▶ _WRITTEN EXERCISE_:
Please list each line below that contains the word "This", treating uppercase and lowercase as different.

▶ _GIVEN RECORDS_:
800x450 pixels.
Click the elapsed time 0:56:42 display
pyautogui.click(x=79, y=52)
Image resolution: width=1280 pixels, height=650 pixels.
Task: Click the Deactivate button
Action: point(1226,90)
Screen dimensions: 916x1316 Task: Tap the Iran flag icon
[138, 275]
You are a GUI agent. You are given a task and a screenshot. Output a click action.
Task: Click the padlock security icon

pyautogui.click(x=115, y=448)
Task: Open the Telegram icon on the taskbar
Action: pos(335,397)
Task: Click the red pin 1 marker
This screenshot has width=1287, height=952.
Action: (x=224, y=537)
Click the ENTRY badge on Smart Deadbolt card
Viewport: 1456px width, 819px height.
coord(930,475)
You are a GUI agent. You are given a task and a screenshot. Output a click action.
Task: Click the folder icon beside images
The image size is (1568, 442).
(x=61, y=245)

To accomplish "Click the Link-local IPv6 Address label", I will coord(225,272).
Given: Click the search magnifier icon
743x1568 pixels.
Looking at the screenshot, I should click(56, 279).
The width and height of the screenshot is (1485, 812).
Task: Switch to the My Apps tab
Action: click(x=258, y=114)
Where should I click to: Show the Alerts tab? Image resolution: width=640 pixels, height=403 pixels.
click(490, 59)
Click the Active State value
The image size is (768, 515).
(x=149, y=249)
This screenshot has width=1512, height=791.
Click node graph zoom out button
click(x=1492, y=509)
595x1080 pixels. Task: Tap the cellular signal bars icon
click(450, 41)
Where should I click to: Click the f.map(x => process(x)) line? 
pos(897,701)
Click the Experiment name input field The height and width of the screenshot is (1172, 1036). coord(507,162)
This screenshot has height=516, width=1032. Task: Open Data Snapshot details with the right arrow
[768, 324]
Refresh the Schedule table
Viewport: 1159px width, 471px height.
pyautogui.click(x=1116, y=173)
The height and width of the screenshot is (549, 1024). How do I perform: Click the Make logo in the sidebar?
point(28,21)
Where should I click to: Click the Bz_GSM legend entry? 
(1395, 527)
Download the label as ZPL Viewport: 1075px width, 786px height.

▶ _CORRECT RESULT_:
This screenshot has width=1287, height=952.
This screenshot has width=1512, height=791.
This screenshot has height=516, width=1032. Task: Open Data Snapshot details with the right arrow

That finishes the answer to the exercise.